Activity: With the pictures left out, print exactly the lines below that run from the one containing "Image resolution: width=1456" through the one containing "The width and".

Records from a dataset:
[Start of section]
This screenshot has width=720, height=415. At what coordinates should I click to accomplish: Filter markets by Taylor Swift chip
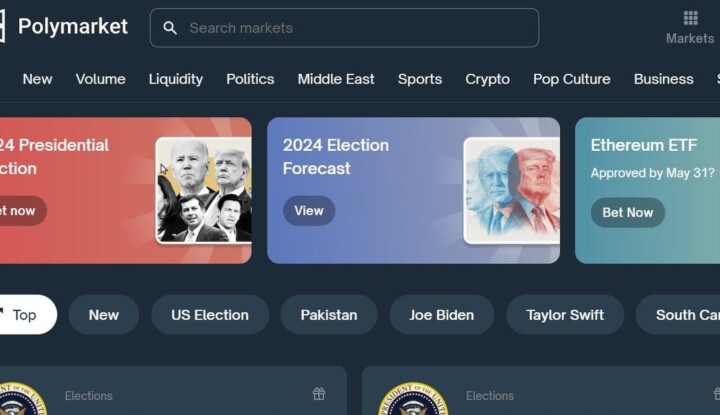point(565,314)
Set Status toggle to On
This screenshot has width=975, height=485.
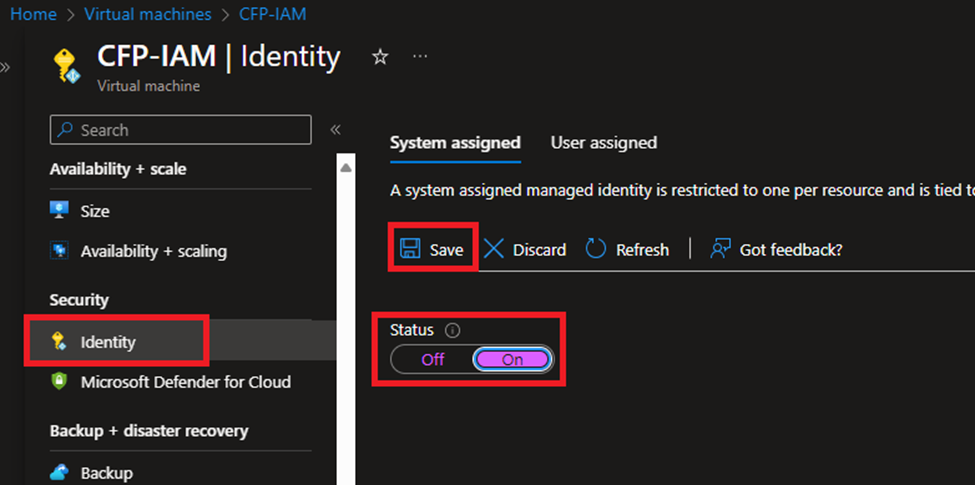click(512, 360)
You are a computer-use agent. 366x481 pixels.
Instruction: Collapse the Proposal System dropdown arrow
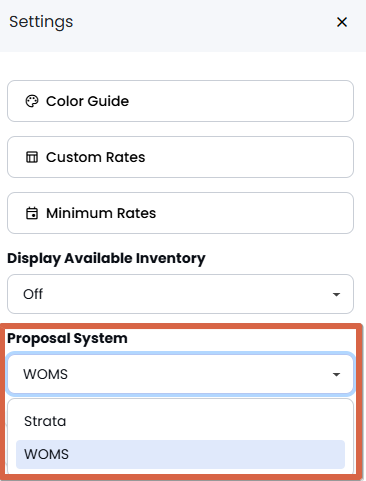tap(336, 375)
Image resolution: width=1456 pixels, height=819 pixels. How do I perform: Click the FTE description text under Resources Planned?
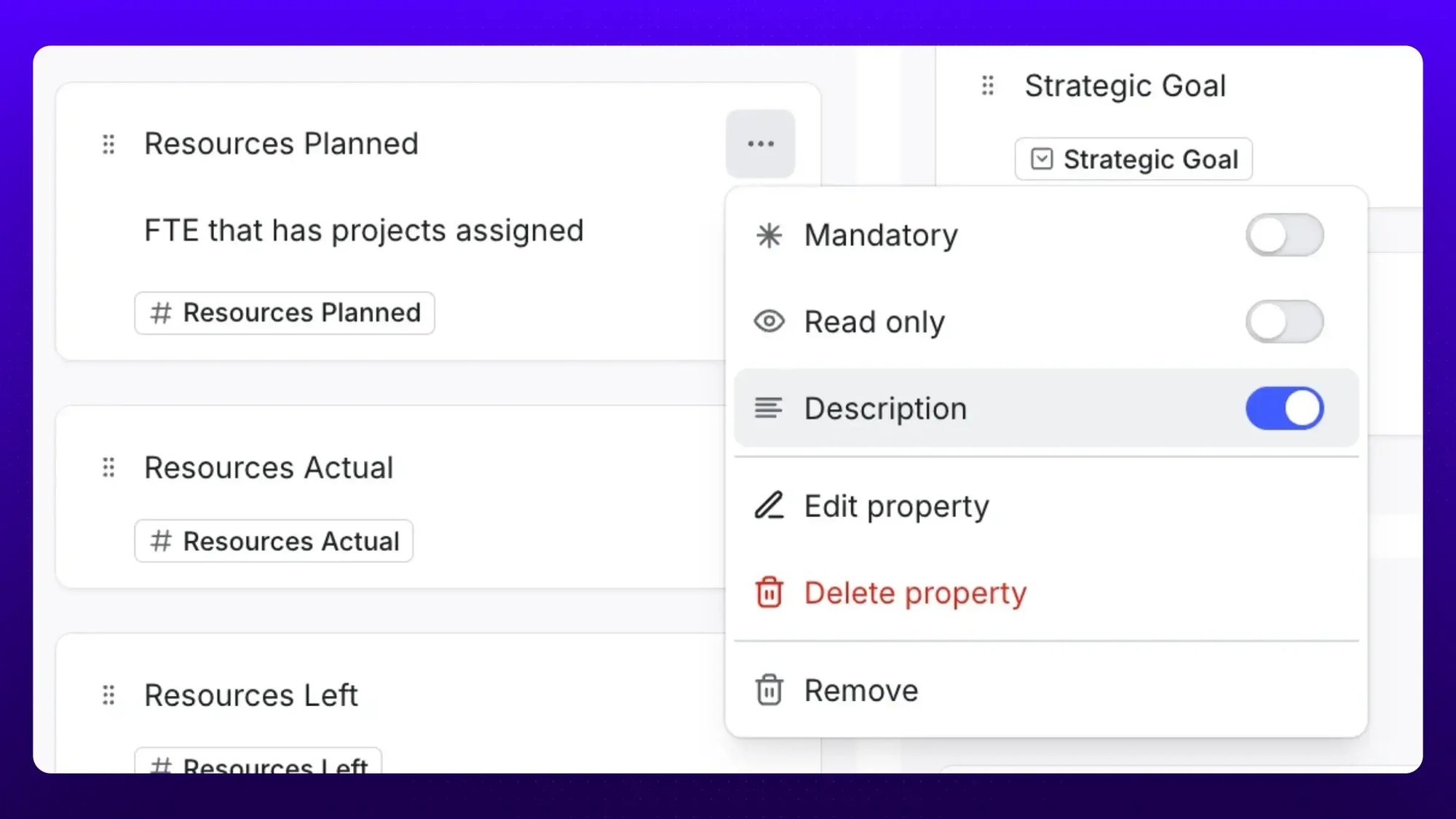tap(364, 230)
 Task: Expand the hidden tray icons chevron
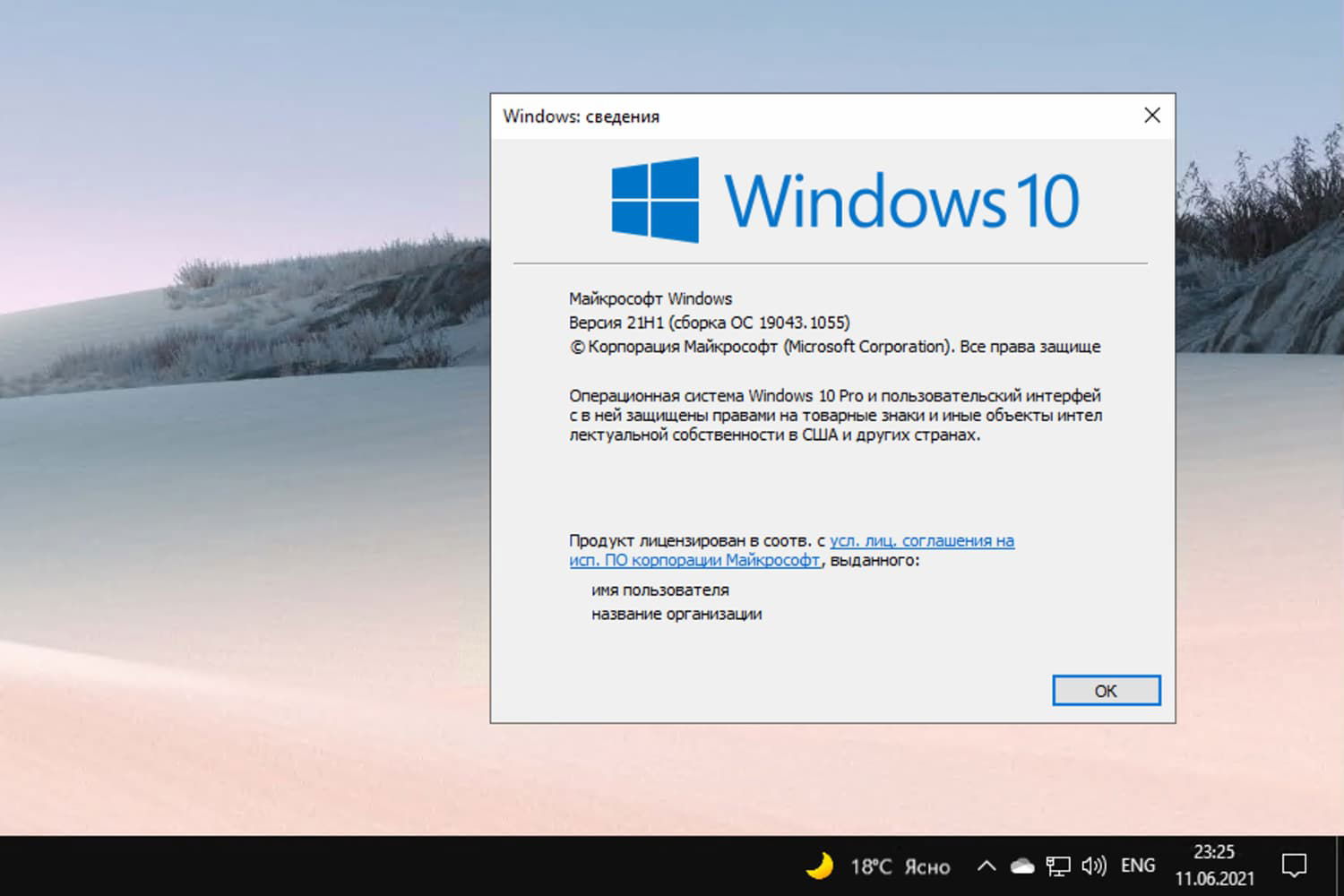[986, 866]
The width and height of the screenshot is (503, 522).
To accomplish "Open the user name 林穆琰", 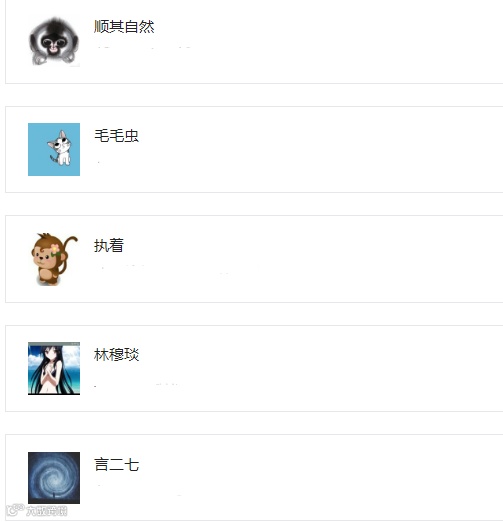I will coord(116,355).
[End of section]
Exercise output:
Image resolution: width=1456 pixels, height=819 pixels. How do I perform: Click the FTE description text under Resources Planned?
tap(364, 230)
 Task: Expand the hidden tray icons chevron
[986, 866]
The width and height of the screenshot is (503, 522).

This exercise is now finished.